Despite our best efforts to steer and control it, love is a shape-shifter.
It was a chilly summer morning at the cabin. My boyfriend was asleep in the bedroom as I made my way to the kitchen to fire up the wood stove and put on a cup of tea—not just to ward off the frost but to ward off a creeping sense of sadness, too.
Sean and I weren’t in a fight, exactly, but we weren’t exactly not in a fight either. I couldn’t figure out what was going on; I just knew that everything seemed to vibrate with an unspoken tension. An unsettling sense of disconnect.
The kettle started its piercing whistle and I pulled the pot off the burner quickly, so as not to wake Sean, pouring the boiling water into the chipped stoneware cup that held my Earl Grey tea bag. I made my way to the porch to reflect, facing east catch the rising sun, and read the bag’s fortune: “Sometimes people change and forget to tell each other.”
I burst into tears.
The words, a slight variation on a quote from the playwright Lillian Hellman, embodied everything I felt in that moment. Something had changed. Sean had changed, or maybe I had, or maybe both of us. Or perhaps it was neither of us that had changed but instead what existed between us—that indistinct, shapeless entity called love.
It was hard to put a point on it, but the carefree nature that had defined our early days together suddenly felt fraught with questions. I still loved him. I was pretty sure he still loved me. But there was a new texture. What had once felt deep and uncleavable now seemed slippery to the touch.

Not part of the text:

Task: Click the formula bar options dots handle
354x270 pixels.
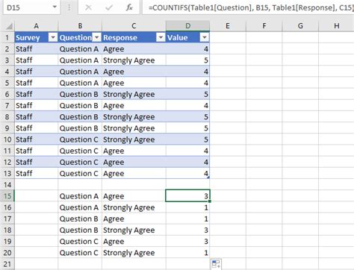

Within a few days we would call it quits; the split was as friendly as they come. We both felt the difference. We both agreed that our love, while still there, had rearranged itself without our consent.
Love is like that. So often, we think of it as a solid state of physical and mental connection that drives a relationship. But love, like the people who experience it, is also a force of nature, an organic energy that contracts and expands with every breath, constantly changing shape, sometimes to the smallest of degrees. It’s difficult to pin down, to constrain, to hold to any one set of expectations or beliefs.
The love between Sean and me had somehow extracted itself from our relationship. It still existed, out there in the ether, but we had drifted apart as restless twentysomethings often do, in search of our own deeper meanings and new adventures.
Over the years I’ve often thought back to Sean and the words on that tea bag—first with sadness, then nostalgia, and now with a sense of understanding as I navigate my marriage.
I’ve been with my husband more than 18 years. Over the years we’ve moved in together, exchanged vows, and changed addresses. We’ve experienced prosperity and financial turmoil. We’ve faced the deaths of friends and a parent. We’ve regretted past decisions and planned our future. We’ve fought and made up, fought and made up, fought and made up.
Fundamentally, I believe we are still the same two kids who fell in love over a shared passion for rock’n’roll, 1960s films, and all things vintage. At our core, we are those people.
At its core, our love, however, has changed so much.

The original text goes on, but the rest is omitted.